Britannicus was to have had a room to himself, in consideration of his exalted rank, but he asked to share the sleeping-room of Titus and Clemens. They went to bed at an early hour, for Vespasian was still a poor man, and oil was expensive. But they often talked together before they fell asleep. Titus would rarely hear a word about the Christians. He declared that they were no better than the worshippers of the dog-headed Anubis, and he appealed to the caricature of the Domus Gelotiana as though it proved the reality of the aspersions against them. He was, however, never tired of talking about the Jews. He had seen Agrippa; he had been dazzled into a boyish love by the rich eastern beauty of Berenice. The dim foreshadowing of the future gave him an intense interest in the nation whose destiny he was to affect so powerfully in after years. Stories of the Jewish Temple seemed to have a fascination for him. But he was as credulous about the Jews as the rest of his race, and believed the vague scandals that they were exiles from Crete, and a nation of lepers, and about Moses and the herd of asses—which afterwards found a place in Tacitus and later historians.

Another subject about which he liked to talk was Stoicism. He thought nothing so grand as the doctrine that the ideal wise man was the most supreme of kings. He was full of high arguments, learnt through Epictetus, to prove that the wise man would be happy even in the bull of Phalaris, and he quoted Lucretius and Virgil to prove that he would be always happy—

‘If to know

Causes of things, and far below

His feet to feel the lurid flow

Of terror, and insane distress,

And headlong fate, be happiness.’

At all of which propositions Britannicus was inclined to laugh good-naturedly, and to ask—much to the indignation of his friend—if Musonius was happy when he had a bad toothache.

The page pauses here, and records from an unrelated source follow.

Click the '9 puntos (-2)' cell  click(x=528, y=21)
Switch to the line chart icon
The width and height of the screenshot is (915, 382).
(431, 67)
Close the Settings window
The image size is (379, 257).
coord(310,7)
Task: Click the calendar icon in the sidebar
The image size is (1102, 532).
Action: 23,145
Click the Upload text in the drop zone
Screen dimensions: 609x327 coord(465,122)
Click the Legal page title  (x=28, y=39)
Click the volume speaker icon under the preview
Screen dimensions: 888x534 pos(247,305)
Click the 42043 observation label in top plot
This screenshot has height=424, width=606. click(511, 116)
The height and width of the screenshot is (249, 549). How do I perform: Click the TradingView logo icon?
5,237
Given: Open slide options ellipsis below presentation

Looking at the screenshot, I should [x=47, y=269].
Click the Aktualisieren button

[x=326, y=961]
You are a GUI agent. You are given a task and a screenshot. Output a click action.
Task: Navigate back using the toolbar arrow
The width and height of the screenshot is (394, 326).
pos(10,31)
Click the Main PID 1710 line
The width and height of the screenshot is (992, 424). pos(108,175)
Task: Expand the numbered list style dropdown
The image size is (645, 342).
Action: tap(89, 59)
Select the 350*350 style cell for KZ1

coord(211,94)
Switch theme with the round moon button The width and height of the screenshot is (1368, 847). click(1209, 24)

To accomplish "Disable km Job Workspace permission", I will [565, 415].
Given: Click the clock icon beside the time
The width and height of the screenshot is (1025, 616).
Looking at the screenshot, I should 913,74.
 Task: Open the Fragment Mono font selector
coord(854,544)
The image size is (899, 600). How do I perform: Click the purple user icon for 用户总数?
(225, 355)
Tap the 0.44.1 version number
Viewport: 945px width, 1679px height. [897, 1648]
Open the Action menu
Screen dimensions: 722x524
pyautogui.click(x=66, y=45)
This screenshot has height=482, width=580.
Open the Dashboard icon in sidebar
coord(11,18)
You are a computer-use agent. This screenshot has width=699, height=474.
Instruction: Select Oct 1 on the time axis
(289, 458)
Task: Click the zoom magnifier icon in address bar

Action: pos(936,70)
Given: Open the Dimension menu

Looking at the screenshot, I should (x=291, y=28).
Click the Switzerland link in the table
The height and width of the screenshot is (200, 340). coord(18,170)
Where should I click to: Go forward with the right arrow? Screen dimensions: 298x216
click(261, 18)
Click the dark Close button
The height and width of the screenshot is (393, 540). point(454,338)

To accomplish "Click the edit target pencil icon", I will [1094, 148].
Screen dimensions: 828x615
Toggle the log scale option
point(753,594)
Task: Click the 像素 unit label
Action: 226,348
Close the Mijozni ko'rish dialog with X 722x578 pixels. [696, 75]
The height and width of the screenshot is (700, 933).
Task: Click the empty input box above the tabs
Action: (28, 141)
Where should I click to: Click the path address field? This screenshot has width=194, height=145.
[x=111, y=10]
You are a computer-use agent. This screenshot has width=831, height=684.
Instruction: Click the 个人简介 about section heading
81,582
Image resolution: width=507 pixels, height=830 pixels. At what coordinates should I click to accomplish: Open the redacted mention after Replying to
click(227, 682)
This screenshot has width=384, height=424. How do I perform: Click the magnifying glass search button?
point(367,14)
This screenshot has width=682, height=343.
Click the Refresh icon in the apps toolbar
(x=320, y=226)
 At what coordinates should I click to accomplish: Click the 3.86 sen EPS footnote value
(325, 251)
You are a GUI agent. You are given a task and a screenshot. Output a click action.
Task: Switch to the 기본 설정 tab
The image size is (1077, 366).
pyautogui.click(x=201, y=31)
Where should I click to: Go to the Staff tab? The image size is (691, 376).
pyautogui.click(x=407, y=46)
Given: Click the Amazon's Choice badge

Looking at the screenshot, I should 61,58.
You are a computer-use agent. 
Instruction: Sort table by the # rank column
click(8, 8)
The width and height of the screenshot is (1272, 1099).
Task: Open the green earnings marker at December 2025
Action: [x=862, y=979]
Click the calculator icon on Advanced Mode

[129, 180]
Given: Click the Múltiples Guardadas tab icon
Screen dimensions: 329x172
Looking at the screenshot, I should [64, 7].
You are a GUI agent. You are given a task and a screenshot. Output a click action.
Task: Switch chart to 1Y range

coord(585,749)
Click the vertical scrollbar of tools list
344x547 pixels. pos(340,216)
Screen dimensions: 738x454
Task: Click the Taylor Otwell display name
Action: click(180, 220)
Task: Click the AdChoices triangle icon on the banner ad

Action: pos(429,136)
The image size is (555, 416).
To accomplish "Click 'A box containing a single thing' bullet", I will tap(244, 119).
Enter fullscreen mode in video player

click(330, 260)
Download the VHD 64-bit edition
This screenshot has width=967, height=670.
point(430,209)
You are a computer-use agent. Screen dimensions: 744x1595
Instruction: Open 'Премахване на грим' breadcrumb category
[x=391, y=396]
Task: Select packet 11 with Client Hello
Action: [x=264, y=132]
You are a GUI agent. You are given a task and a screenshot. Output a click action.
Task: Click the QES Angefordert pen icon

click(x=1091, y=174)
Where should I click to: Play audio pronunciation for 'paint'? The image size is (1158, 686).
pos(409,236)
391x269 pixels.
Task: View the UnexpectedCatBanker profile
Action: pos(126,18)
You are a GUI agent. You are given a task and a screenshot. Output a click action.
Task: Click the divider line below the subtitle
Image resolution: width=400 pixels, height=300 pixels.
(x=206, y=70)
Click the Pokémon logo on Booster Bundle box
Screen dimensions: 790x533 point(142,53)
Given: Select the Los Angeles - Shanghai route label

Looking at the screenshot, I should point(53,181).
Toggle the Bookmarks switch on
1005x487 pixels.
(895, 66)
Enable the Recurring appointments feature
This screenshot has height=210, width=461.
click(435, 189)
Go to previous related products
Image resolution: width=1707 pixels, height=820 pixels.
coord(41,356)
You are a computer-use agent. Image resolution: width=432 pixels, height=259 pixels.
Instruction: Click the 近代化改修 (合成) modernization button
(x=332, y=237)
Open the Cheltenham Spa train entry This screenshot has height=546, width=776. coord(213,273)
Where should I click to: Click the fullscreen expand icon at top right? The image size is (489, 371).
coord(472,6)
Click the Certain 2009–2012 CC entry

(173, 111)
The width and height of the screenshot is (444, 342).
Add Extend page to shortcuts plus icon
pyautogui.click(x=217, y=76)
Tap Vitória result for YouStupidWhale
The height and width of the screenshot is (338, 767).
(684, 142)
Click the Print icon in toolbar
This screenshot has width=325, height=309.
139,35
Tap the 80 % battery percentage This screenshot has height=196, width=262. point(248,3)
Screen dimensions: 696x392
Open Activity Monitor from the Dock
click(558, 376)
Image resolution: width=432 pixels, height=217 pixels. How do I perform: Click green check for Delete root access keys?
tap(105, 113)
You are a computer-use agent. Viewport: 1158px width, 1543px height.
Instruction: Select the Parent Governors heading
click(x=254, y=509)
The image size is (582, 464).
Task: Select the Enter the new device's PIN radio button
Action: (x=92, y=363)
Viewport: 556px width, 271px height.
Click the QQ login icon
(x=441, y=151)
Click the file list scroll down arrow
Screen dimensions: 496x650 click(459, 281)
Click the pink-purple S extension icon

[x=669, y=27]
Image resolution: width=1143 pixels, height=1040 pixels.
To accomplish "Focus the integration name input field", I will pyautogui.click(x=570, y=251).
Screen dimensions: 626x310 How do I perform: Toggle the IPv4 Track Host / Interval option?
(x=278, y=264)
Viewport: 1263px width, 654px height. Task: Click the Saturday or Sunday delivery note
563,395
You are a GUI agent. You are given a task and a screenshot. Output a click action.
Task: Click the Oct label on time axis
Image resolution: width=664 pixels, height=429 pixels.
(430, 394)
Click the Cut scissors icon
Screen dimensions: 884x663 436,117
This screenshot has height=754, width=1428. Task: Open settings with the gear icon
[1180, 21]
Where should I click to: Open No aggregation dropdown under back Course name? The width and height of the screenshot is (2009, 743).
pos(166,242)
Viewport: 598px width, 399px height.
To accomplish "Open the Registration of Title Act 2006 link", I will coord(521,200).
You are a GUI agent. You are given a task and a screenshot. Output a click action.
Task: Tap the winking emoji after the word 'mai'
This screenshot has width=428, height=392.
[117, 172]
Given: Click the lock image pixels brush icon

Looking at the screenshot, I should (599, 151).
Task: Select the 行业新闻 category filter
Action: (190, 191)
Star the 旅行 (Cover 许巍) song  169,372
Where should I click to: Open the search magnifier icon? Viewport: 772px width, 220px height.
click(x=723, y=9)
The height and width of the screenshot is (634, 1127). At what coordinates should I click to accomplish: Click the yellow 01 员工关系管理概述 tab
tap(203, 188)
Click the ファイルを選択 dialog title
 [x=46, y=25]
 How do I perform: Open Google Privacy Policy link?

Finding him unsympathetic on the subject of the Christians, Britannicus ceased to speak of them. On the other hand, he soon discovered that Clemens knew more about them than himself.

‘Are you a Christian, Flavius?’ asked Britannicus, when they were alone, after one of these conversations.

‘I have not been baptised,’ he answered. ‘No one is regarded as a full Christian until he has been admitted into their church by baptism.’

‘Baptism? What is that?’

‘It is the washing with pure water,’ said Clemens. ‘Our Roman ceremonies are pompous and cumbersome. It is not so with the Christians. Their symbols are the simplest things in the world. Water, the sign of purification from guilt; bread and wine, the common elements of life, taken in remembrance of Christ who died for them.’

‘And are the elders of these Christians—the presbyters, as they call them—the same sort of persons as our priests?’

‘I should hope not!’ said Clemens. ‘They are simple and blameless men—more like the best of the philosophers, and more consistent, though not so learned.’

The entrance of Domitian—whom they more than suspected of having listened at the door—stopped their conversation. But what Britannicus had heard filled him with deeper interest, and he felt convinced that the Christians were possessors of a secret more precious than any which Seneca or Musonius had ever taught.

But the happy days at the Sabine farm drew to an end. When November was waning to its close it was time to return from humble Phalacrine and its russet hills, to the smoke and wealth and roar of Rome.